Hearing the guttural voice, Nathan backed against the wall, his heart pounding in his chest. This was the worst he’d seen her. He wanted to cry out to the Most High, “I cannot take this anymore. It is too much.” Day after day, month after month, year after year, the woman he’d loved was no longer. Instead he lived with a sick woman who resembled a crone more than the beautiful woman he married. In spite of Keturah’s constant care and help, their household had become a place to dread at the end of the day. He slipped out of the room and bolted the door behind him. After her mother’s death, he’d had to resort to locking Mary in her room for her own safety. In spite of Eliab’s watchful eyes, she had craftily escaped a couple of times, wandering through the marketplace and tearing at her hair. If it were not for the faithful Eliab bringing her back home, he didn’t know how she would end up.

Nathan moved slowly down the stairs. How long would they have Eliab? Keturah could not handle her alone anymore and even young Mishma cowered away from Mary now.

Nathan passed Eliab, who sat as he did these days, his back to the wall in the sun, staring off into the distance. He was getting older and his hair was nearly white. As Nathan observed him, he wondered if the former gladiator was thinking of his home far away across the great desert. Eliab had remained with them after Jared’s death, for he had promised Jared on his deathbed that he would watch over Rachel now that she was alone.

When Nathan moved Mary back to her mother’s home, Nathan wondered how long Eliab would stay. When Rachel had died, he wondered if Eliab felt he had repaid his debt to the family. He was sure Eliab would leave them now, and in his heart Nathan felt it would be soon. Eliab seemed to be waiting for something but kept his thoughts to himself.
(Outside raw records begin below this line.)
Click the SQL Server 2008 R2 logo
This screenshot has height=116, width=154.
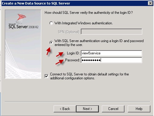pyautogui.click(x=24, y=26)
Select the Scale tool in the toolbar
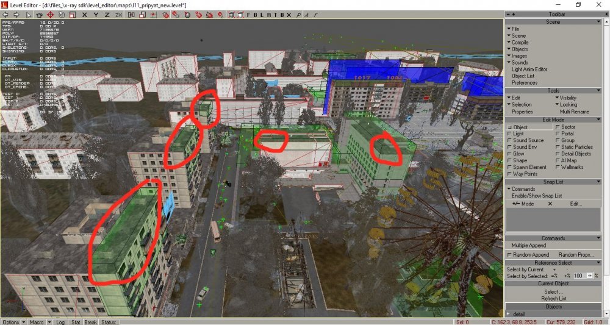Viewport: 610px width, 325px height. click(x=71, y=15)
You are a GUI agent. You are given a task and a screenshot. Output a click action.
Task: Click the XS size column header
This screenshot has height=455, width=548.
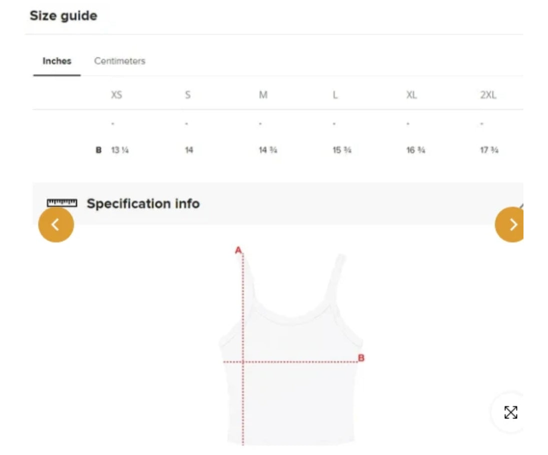coord(117,95)
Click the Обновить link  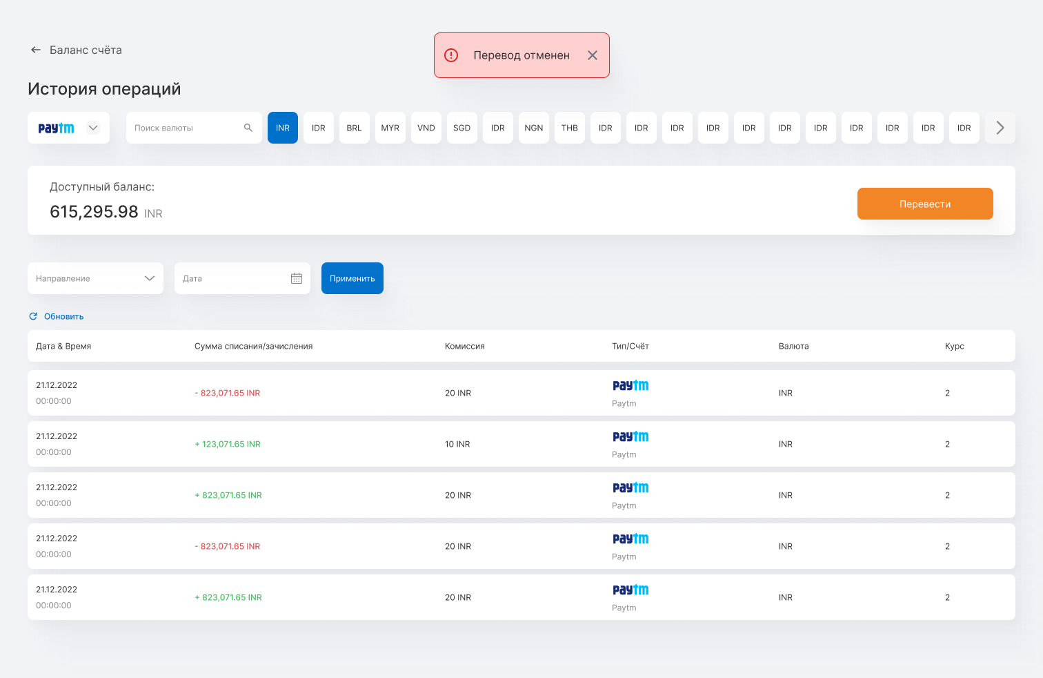64,316
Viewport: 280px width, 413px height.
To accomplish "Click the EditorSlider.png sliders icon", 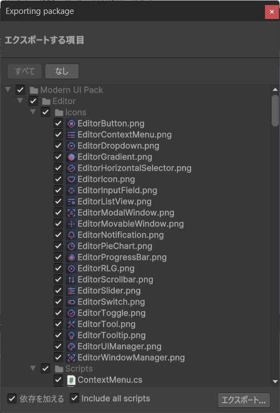I will tap(71, 291).
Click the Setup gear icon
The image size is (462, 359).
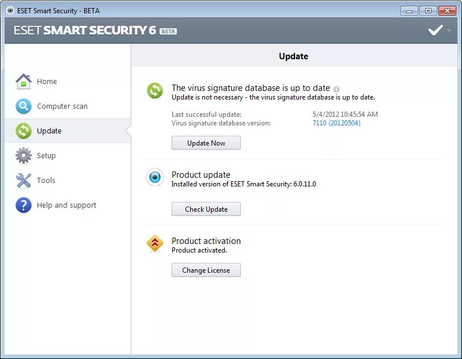click(x=24, y=156)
Nathan had noted Mishma’s behavior in the last few months. This was no atmosphere for a young boy. The boy’s natural sympathy for Mary had turned to fear. He would not come near her and then seemed relieved when Nathan finally had to lock her in her room.

Nathan turned toward Keturah, whose eyes seemed guarded as she watched him approach.

“How is she?”

He shook his head slowly. “I had to bar the door again. The evil one takes more and more of her. I don’t know how much longer I can endure this.”
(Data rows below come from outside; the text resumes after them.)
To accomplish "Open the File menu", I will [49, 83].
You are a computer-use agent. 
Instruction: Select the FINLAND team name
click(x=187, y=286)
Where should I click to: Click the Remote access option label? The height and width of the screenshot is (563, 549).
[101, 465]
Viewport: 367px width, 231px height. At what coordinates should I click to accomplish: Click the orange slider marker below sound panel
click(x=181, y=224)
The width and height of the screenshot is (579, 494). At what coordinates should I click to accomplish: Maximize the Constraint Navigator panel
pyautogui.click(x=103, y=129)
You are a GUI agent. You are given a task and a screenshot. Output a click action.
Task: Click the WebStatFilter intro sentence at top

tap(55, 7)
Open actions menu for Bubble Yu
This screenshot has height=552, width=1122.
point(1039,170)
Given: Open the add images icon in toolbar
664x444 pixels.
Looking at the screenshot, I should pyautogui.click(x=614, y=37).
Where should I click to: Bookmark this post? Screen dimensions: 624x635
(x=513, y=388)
“You have borne more than most men would have, Nathan.”

He raised his eyebrows. The comment was unlike her. He thought for a moment. How long had she been with them? Too many years. She had not sought marriage again, devoting herself to her son and Mary. One evening Mary had shared with him the circumstances of Keturah’s first marriage and how she had lived with an abusive husband. She told him Keturah had nearly lost her son to one of his rages when she was pregnant. It had almost been a blessing when he died suddenly in an accident.

Nathan thought on all these things and knew he must make a decision in some way. What was he to do?

“I must leave for Capernaum. I need to deliver the boat to Zebedee and his sons. When I return, I must decide what to do about Mary.”

“Will Zerah go with you?”

“No, I promised the next trip to young Daniel. He’s been a big help in the boatyard and has been begging to go along on one of my delivery trips.”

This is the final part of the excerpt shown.